AMD’s CEO, Dr. Lisa Su, was back again this year delivering the company’s CES 2021 Keynote, which the entire industry watched intently. 2020 was an excellent year for AMD, and that started at CES 2020 with the announcement of the Ryzen 4000 series in laptops. While AMD has not fully reported 2020 year financials, expectations are high for AMD’s Q4 and full-year 2020 results. The company has made a significant turnaround in both consumer and enterprise CPU and significant progress on GPU. AMD is now in a leadership position on desktop CPU, which the company has not had in over a decade, and the industry expected this to trickle down to laptops.
AMD traditionally uses CES to launch its latest generation of laptop CPUs, and this year was no different with the introduction of the Ryzen 5000 series of mobile processors. The Ryzen 5000 series of processors is the fastest the company has ever come to market with and features three different performance tiers: U Series low-power processors, H series high-performance processors, and HX series performance gaming processors. However, there is one thing about the Ryzen 5000 series that some may not know, not all of AMD’s Ryzen 5000 series have the Zen 3 architecture. Only the Ryzen 5 5600U and Ryzen 7 5800U are Zen 3, which benefit from higher IPC, higher clock speed, and more shared cache.

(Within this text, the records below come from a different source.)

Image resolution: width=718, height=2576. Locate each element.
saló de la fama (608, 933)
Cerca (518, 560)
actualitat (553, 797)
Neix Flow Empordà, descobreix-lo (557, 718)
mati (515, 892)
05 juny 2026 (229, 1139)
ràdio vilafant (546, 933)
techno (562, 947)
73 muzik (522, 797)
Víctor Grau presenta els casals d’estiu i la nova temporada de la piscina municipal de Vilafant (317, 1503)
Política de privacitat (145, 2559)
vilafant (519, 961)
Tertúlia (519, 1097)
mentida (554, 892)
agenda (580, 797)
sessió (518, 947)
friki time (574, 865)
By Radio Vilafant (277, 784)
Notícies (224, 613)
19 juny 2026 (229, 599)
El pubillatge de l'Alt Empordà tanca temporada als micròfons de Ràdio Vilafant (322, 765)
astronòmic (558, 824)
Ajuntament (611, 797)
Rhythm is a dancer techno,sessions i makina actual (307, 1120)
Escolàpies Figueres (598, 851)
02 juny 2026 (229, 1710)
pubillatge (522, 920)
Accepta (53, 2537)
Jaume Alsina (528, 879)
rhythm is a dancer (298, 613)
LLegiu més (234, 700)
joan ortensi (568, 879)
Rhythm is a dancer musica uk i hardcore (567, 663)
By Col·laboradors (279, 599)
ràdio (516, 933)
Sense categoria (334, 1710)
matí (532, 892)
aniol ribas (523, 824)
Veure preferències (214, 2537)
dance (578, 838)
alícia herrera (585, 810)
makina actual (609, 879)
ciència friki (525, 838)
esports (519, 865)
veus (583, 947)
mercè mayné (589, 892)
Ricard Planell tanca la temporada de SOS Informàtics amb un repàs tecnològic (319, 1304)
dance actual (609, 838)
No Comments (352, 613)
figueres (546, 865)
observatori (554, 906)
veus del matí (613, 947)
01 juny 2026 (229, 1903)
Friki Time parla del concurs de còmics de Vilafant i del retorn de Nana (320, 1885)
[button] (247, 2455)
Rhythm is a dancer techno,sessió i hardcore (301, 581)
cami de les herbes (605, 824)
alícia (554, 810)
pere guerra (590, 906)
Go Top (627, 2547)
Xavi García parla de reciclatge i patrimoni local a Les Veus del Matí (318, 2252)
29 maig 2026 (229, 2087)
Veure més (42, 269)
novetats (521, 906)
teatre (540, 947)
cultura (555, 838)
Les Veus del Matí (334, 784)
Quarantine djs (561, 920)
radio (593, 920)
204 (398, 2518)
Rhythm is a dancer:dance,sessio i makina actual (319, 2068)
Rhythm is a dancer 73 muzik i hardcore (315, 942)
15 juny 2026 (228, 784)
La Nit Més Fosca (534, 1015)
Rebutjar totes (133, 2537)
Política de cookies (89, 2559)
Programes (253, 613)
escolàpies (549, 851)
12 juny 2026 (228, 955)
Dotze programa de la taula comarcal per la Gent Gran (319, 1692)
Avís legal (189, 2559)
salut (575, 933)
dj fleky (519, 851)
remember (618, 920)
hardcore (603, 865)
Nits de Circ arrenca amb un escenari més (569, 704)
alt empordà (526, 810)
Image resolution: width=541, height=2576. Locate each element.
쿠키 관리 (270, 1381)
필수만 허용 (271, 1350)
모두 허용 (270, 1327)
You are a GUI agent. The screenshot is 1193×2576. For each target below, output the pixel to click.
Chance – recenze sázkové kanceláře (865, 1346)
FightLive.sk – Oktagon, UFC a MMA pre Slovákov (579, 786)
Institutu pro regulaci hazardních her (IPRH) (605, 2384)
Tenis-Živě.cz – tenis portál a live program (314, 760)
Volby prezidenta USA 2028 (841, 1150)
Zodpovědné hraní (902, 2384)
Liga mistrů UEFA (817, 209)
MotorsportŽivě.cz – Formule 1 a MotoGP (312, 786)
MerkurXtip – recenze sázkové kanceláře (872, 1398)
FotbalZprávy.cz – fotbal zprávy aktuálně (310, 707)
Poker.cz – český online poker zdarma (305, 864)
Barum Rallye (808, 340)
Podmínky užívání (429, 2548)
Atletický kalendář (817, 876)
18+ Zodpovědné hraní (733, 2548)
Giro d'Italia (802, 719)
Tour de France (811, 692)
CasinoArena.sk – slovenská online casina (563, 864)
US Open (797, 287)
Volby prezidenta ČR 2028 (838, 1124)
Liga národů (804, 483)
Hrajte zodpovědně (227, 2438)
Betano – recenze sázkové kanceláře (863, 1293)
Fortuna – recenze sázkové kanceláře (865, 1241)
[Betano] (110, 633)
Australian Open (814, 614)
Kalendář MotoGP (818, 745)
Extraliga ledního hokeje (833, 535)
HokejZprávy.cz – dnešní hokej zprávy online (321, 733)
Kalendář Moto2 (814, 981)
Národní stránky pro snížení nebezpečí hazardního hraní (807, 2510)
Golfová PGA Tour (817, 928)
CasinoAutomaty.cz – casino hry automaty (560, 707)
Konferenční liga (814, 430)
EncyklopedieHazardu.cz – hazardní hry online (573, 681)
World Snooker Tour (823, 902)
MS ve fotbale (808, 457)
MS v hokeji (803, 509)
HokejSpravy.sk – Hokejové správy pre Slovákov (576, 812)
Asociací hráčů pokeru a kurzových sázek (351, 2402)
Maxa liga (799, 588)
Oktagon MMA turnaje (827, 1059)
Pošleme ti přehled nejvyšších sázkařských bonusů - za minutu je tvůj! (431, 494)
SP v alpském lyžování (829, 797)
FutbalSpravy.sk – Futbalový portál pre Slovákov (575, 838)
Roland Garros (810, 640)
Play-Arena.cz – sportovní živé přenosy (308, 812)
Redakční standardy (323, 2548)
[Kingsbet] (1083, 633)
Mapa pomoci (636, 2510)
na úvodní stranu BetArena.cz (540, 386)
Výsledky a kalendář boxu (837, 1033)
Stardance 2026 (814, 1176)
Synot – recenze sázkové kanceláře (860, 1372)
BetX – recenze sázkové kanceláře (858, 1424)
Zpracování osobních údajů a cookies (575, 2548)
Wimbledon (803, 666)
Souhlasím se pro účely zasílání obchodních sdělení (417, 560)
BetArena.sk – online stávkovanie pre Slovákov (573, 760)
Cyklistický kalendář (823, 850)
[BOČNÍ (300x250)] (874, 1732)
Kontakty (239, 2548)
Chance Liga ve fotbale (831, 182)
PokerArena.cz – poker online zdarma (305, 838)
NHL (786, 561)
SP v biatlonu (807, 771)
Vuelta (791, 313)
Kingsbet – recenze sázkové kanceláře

AMD’s Ryzen 5000 HX series of notebook processors currently consists of two processors, the Ryzen 9 5900HX and the Ryzen 9 5980HX. Both CPUs are eight core designs with 20MB of L2 and L3 cache and boost 4.6 and 4.8 GHz. These chips have a TDP of 45W+, which we assume means 45W most of the time, except in specific scenarios, but at this moment, we don’t know what that entirely means other than these are very high-performance processors. These are the processors you would expect to see AMD putting up to compete against Intel’s latest 11th Gen gaming processors that I covered earlier this week. Numerous OEMs have already committed to using these chips in their gaming laptops, including Acer and ASUS.
As a whole, I think AMD’s overall laptop lineup has become more complete and attractive to OEMs and consumers and that’s why AMD has managed to continually grow the company’s overall laptop design wins year over year. In fact, in only two years, AMD has managed to double its overall mobile design wins from 70 systems with the Ryzen 3000 series to 150 mobile systems with the Ryzen 5000 series. This shows that OEMs are embracing AMD’s CPUs both in desktop and mobile in ways that they never had before. In fact, Lisa Su had the CEOs of HP and Lenovo as well as Microsoft’s Panos Panay ‘on stage’ to talk about their relationships with the company which shows the buy-in from the biggest players in the industry. AMD will have to overcome Intel’s experience branded approach with Evo and vPro for the utmost levels of success. I think AMD will also have to find a way to deal with Intel’s debunking of its battery-powered performance and “RUGs” (Representative Usage Guides).
Overall, AMD has shown this CES that the company’s momentum is only gaining in the mobile market and that the Zen 3 architecture is showing strength all the way from low-power mobile all the way up to high-performance computing. Last year’s CES was a showcase of what AMD has managed to accomplish in its comeback to competition and this year’s CES was a victory lap to show how far the company has truly come. I hope to see more from AMD on the GPU front later this year and if the company’s overall momentum can help it overcome some challenges on the GPU front, even though I do believe tha the RDNA 2 architecture and 6800 XT have shown significant promise.
Note: Moor Insights & Strategy senior analyst Anshel Sag contributed to this note.